§ DATA FOR PROCESSING
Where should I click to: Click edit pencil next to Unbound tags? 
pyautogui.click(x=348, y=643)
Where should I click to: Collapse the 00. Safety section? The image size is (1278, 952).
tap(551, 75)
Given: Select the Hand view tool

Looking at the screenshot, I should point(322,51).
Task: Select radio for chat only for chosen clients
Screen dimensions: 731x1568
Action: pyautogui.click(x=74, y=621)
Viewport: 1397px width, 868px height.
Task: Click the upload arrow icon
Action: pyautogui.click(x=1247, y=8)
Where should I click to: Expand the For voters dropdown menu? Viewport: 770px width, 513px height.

§ WORK TO COMPLETE
Copy all of the lines above, keeping every character the same.

§ EXERCISE SOLUTION
Where should I click to: Click edit pencil next to Unbound tags? 
pyautogui.click(x=348, y=643)
Where should I click to: Collapse the 00. Safety section? The image size is (1278, 952).
tap(551, 75)
Given: Select the Hand view tool

Looking at the screenshot, I should point(322,51).
Task: Select radio for chat only for chosen clients
Screen dimensions: 731x1568
Action: pyautogui.click(x=74, y=621)
Viewport: 1397px width, 868px height.
Task: Click the upload arrow icon
Action: pyautogui.click(x=1247, y=8)
Where should I click to: Expand the For voters dropdown menu? Viewport: 770px width, 513px height.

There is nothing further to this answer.